Dykstra: Distinction clear for voters
Argus Leader
September 7, 2008
Legislator talks farm bill, Iraq and his opponent’s health
Joel Dykstra’s bid for United state Senate began as early as 2006.
“As I was running for re-election to the state Legislature, I became convinced that South Dakota voters deserved a better opportunity and a better choice than simply allowing the incumbents to go unchallenged,” Dykstra said.
The Canton native and businessman has been a state legislator since 2002 and has served as South Dakota House Assistant Majority Leader since 2004.
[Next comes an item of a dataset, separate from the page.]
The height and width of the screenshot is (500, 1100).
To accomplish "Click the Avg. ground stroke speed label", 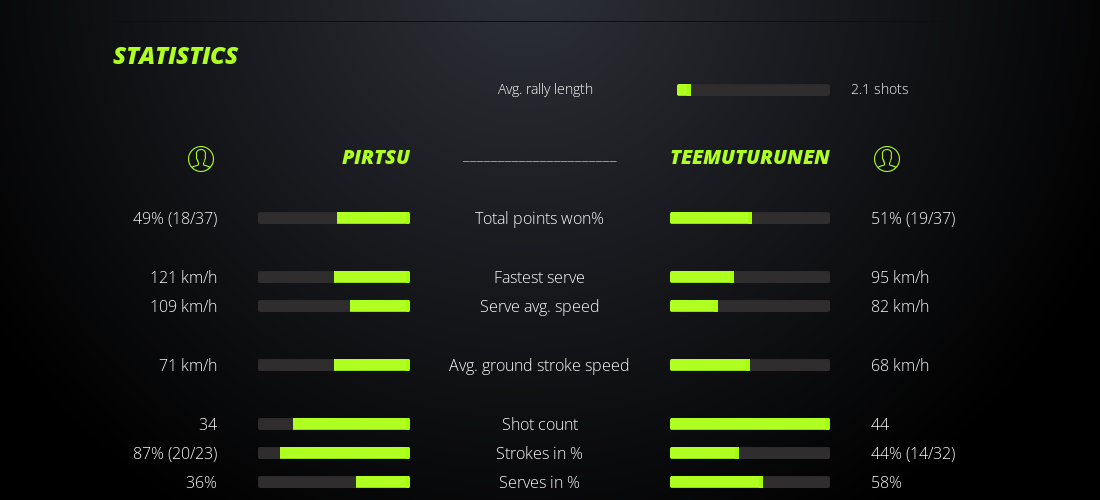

Dykstra’s career in the oil and gas industry took him to Europe, where he and his family lived for nine years before returning to South Dakota.
But even after handily dispatching two candidates in the Republican primary, Dykstra was not nearly as well known around South Dakota as his opponent, Sen. Tim Johnson, the incumbent. He will have to overcome fundraising and name recognition advantages that heavily favor Johnson.
On Wednesday, Dykstra sat down with the Argus Leader’s editorial board - Publisher Randell Beck, Executive Editor Maricarrol Kueter, Director of Administration Greg Robinson, Assistant Controller Barb Facile and Voices Editor Nestor Ramos - to discuss his candidacy and ideas and the ongoing Senate race.
JOEL DYKSTRA: First of all, thank you for the invitation and the opportunity to be with you and to explain these things.
As far as the original intent, or the driving motivation behind my campaign, I actually started looking at this as early as the last election in 2006.
I started looking at what we had ahead of us in 2008 and, frankly, committed myself to that course of action when I became convinced that the governor wasn’t intending to run for the U.S. Senate. I was convinced that it was going to be me or nothing and, essentially, that’s kind of the way it’s played out.
I think we’re looking at a time - and I’ve been saying this for over a year - when, now, events have transpired to support what I’ve believed all along. Which is, a lot of issues have been on the table for a very long time and a lot of those issues have been, not just unresolved or unsolved, but essentially undealt with in a serious way. And I think that the people of the United States, and certainly the people of South Dakota, deserve a government and a U.S. Senate that actually is willing to address these issues … whether it’s the energy crisis, whether it’s health care reform, it’s Social Security funding, it’s immigration. All of these things have been on the table for the last 30 years, and during the period of time that our incumbents have been in Washington, there really isn’t a lot of evidence that a lot has been done to move the ball forward and to resolve these issues.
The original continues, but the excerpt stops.